**Aufgabe 1**
Schreiben Sie aus dem folgenden Auszug zum Lesen den Abschnitt wörtlich ab, der mit den Worten „Wir allen kennen“ beginnt und mit „Großstädten aber häufiger.“ endet.

**Auszug zum Lesen**
· · · · · · ·

Sie haben in diesem Fall dem Hausverwalter, der seit Jahren erfolgreiche Arbeit macht, gekündigt, setzen auf neues, ganz junges Personal, das keine Erfahrung vor Ort hat, aber deutlich billiger ist mit all den Problemen, die damit zusammenhängen.

Kosten zu senken ist eine schöne Idee, weil die Gewinne, die in den Fondsgesellschaften erzielt werden, einigen wenigen zugutekommen, die dort investiert haben. Die anderen Folgekosten, die durch diese Maßnahmen entstehen ­ auch die hat Frau Schneckenburger angesprochen: soziale Folgekosten, steigende Jugendhilfekosten, Polizeieinsätze, viele Ordnungsmaßnahmen ­, tragen die Kommunen und damit der Staat insgesamt. Das ist ein unverantwortlicher Weg, den wir nicht akzeptieren können. Deshalb haben wir Sozialdemokraten bereits in den letzten fünf Jahren immer wieder darauf hingewiesen, dass es für uns ganz besonders wichtig ist, die Instrumente zu überprüfen und darüber nachzudenken, wie man solche Entwicklungen vermeiden kann.

Wir allen kennen die Großsiedlungen in unseren Städten in ganz Nordrhein-Westfalen, in denen solche Situationen entstanden sind, in denen einige wenige Geld verdienen, teilweise sogar in Zwangsvollstreckung befindlich, und trotzdem immer noch ausgesaugt werden. Solche Verhältnisse ­ vielleicht ist das der entscheidende Grund, warum Sie das etwas kritisch beleuchten, Herr Voussem ­ treten in Euskirchen nur selten zutage, in den Großstädten aber häufiger.

· · · · · · ·

**Arbeitsdaten**
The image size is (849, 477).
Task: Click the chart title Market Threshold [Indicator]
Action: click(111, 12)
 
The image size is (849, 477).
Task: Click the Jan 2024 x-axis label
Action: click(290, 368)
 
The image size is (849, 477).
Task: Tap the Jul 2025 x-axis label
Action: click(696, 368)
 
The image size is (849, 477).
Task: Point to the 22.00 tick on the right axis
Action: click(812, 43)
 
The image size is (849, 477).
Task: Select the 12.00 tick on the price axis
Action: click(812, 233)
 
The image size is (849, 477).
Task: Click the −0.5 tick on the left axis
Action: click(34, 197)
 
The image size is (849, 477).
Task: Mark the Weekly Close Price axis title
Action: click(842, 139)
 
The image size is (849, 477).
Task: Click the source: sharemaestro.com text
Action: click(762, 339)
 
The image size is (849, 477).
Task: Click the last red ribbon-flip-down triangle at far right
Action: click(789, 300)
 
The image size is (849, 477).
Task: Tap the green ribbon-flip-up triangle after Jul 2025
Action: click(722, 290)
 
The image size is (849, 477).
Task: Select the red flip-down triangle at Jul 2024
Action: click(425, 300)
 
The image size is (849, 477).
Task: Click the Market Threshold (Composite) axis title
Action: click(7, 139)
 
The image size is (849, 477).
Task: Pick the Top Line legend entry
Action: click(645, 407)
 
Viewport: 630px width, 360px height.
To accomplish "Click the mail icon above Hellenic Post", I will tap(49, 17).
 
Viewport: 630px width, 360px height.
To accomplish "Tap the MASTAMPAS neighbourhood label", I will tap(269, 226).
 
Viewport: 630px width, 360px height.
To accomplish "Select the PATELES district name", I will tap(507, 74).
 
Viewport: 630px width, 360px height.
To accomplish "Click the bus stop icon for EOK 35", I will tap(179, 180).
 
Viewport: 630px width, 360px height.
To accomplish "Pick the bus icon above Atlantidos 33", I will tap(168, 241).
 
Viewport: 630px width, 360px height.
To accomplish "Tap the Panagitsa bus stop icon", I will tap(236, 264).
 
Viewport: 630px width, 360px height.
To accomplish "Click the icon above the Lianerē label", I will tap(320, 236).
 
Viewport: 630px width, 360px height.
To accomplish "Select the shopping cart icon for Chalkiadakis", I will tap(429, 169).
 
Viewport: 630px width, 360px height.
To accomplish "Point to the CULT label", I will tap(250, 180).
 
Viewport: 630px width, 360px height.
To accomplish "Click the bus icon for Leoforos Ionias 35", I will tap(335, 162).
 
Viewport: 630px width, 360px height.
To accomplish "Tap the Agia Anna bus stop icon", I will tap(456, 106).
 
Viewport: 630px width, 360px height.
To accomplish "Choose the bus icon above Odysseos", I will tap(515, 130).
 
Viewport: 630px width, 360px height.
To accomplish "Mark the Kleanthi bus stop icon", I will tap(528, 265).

· · · · · · ·

**Aufgabe 2**
Wiederholen Sie die Einträge oben unverändert vom Anfang bis einschließlich der Zeile, die „Action: click(812, 43)“ enthält.

**Vollständige Ausgabe 1**
Wir allen kennen die Großsiedlungen in unseren Städten in ganz Nordrhein-Westfalen, in denen solche Situationen entstanden sind, in denen einige wenige Geld verdienen, teilweise sogar in Zwangsvollstreckung befindlich, und trotzdem immer noch ausgesaugt werden. Solche Verhältnisse ­ vielleicht ist das der entscheidende Grund, warum Sie das etwas kritisch beleuchten, Herr Voussem ­ treten in Euskirchen nur selten zutage, in den Großstädten aber häufiger.

**Vollständige Ausgabe 2**
The image size is (849, 477).
Task: Click the chart title Market Threshold [Indicator]
Action: click(111, 12)
 
The image size is (849, 477).
Task: Click the Jan 2024 x-axis label
Action: click(290, 368)
 
The image size is (849, 477).
Task: Tap the Jul 2025 x-axis label
Action: click(696, 368)
 
The image size is (849, 477).
Task: Point to the 22.00 tick on the right axis
Action: click(812, 43)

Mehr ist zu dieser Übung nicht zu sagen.